What's going on with the lower trim on the passwnger rear window?


----------



## Falco21 (May 11, 2010)

idk what happen to it. You cant really notice it in the pictures but on the passenger side above the rear window and near the gas cap the paint is starting to turn a whitish color as if the clear coat is messed up. And also that window trim is fading away. I was gonna replace the window trim but i dont know where to find that. And as for the paint i dont wana spend a fortune just to paint that whole side. I mine as well get the whole car painted. But its weird cuz its only on the passengers side


----------



## Bluegoat05 (Mar 22, 2010)

ya the rip shifter is where its at man i got one i love it!!! by the way odds are if it is only the one quarter panel it probably has been painted on that quarter before..


----------



## Falco21 (May 11, 2010)

Bluegoat05 said:


> ya the rip shifter is where its at man i got one i love it!!! by the way odds are if it is only the one quarter panel it probably has been painted on that quarter before..


yea thats what i figured. But for now I can deal with it. Later on ill have the entire car re painted =)

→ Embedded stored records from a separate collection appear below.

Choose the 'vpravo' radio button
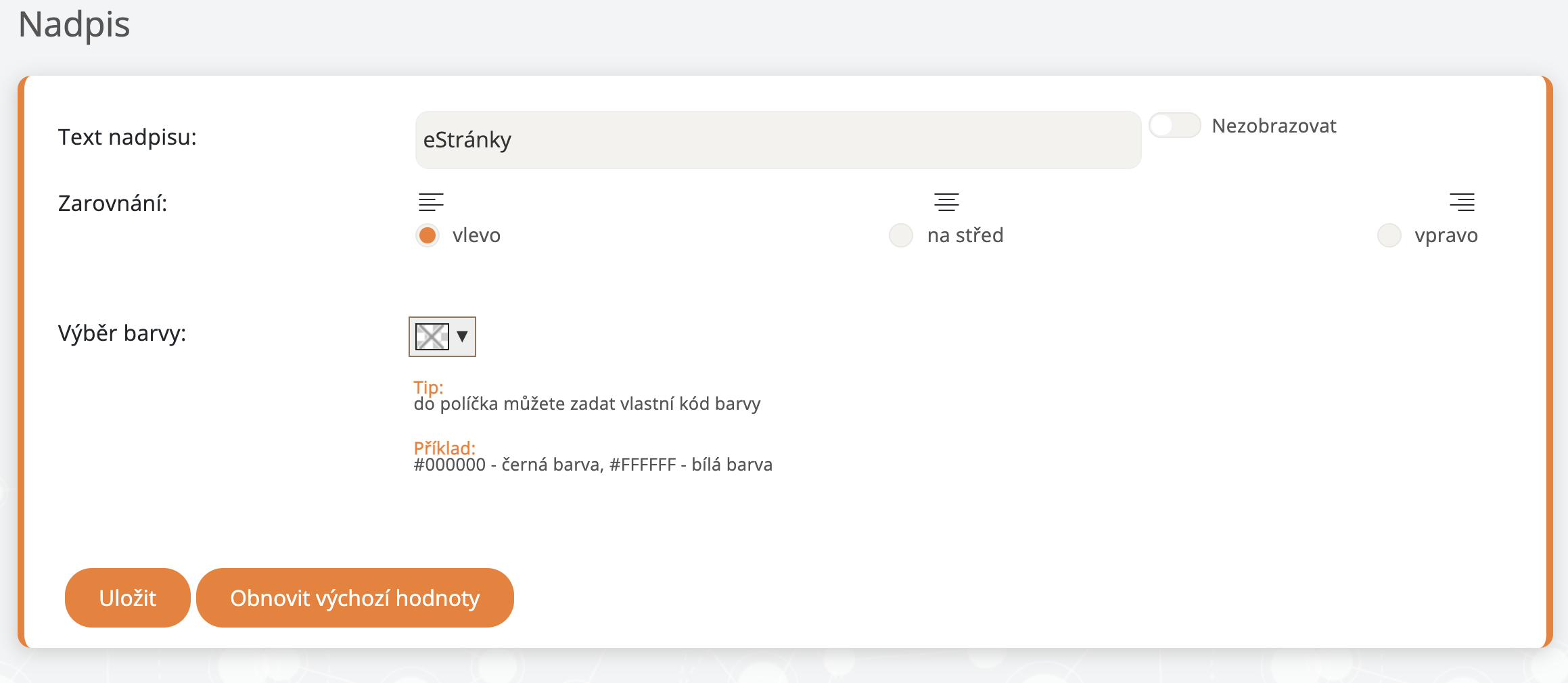Viewport: 1568px width, 683px height. tap(1389, 235)
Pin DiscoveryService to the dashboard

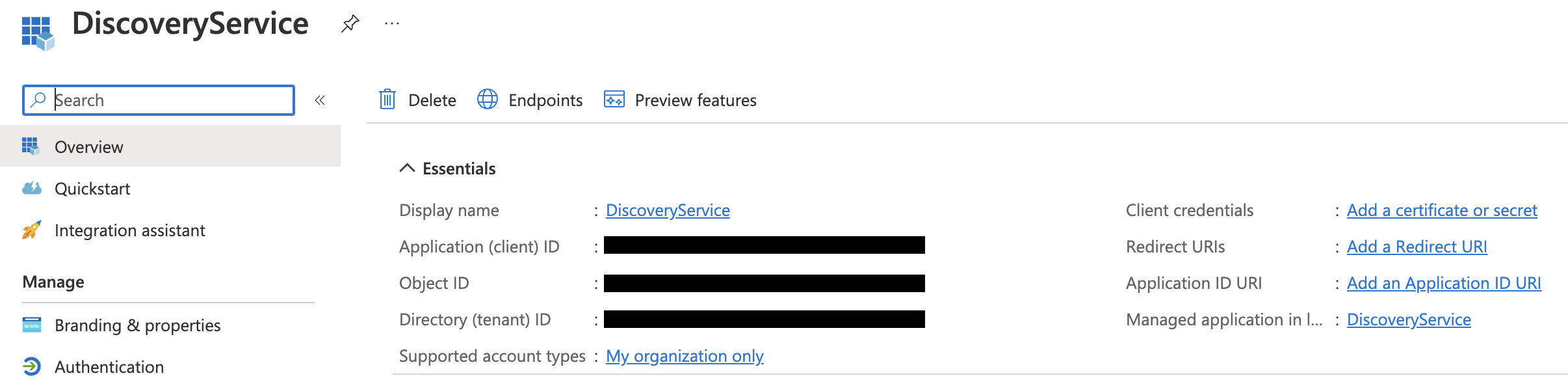click(x=350, y=23)
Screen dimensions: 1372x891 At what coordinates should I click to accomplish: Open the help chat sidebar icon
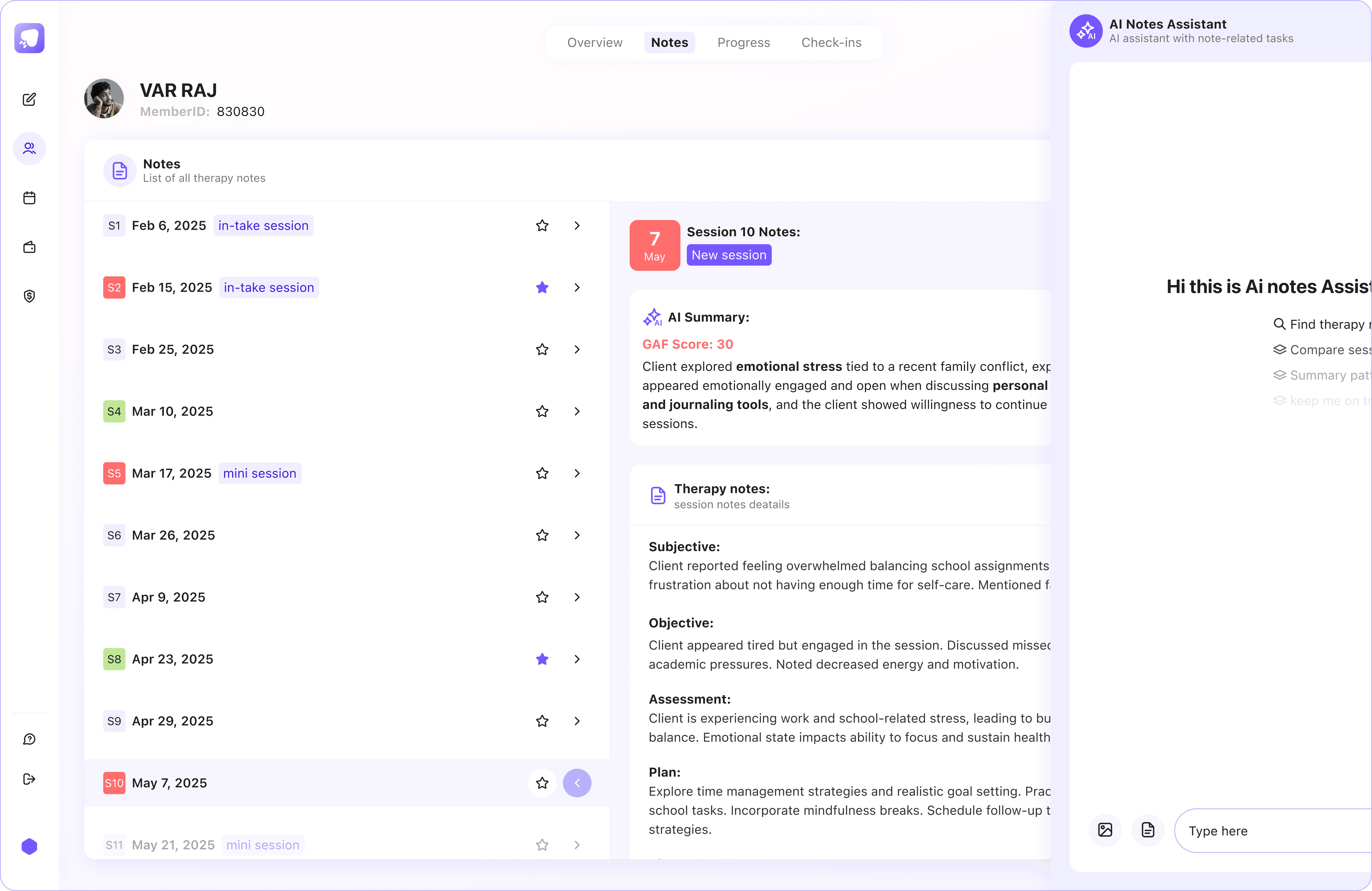pyautogui.click(x=29, y=739)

And as for the rip shifter, all ive heard is good things about it. I cant wait until i get it. Im redoing my entire clutch system. The guy i bought it from put in a Spec Clutch and all it does is chatter, it sticks, and it makes a HORRIBLE chattering noise!!! People always think somethings wrong with it. But thats the way it is. I hate it


----------



## Bluegoat05 (Mar 22, 2010)

ya it always sucks when your car makes a funny noise and people are all asking whats wrong with it and you get all self consious lol :cheers


----------



## Falco21 (May 11, 2010)

:lol: its true. It sucks the worst when i go through a drive through. lmao it echoes off the building and its SOOO loud hahahha I feel like just ripping it out


----------



## NEPAGTO6606 (Jul 27, 2010)

When can I drop mine off? lol It's beautiful.:cheers


----------



## Falco21 (May 11, 2010)

lol Thank You. 6 Hours of work it took to get like that though lol It was hell doing it, but it was definitely worth it


----------



## Malek (Aug 10, 2010)

That door shot is my new desktop background.

Absolutely phenomenal..


----------



## 2006PHANTOMBLACKGTO (Aug 9, 2010)

May I ask what you used to shine up the wheels and tires?


----------



## Falco21 (May 11, 2010)

Yea that picture did come out really good. lol 

The wheels I just washed, but the tires I used Meguiars tire shine aerosol spray. That stuff is the best ive ever bought.


----------



## MOVEOVER (Aug 10, 2010)

Car looks really good!

Love how your tails are tinted as well


----------



## soco (Aug 22, 2010)

Damn that is a sexy GTO.


----------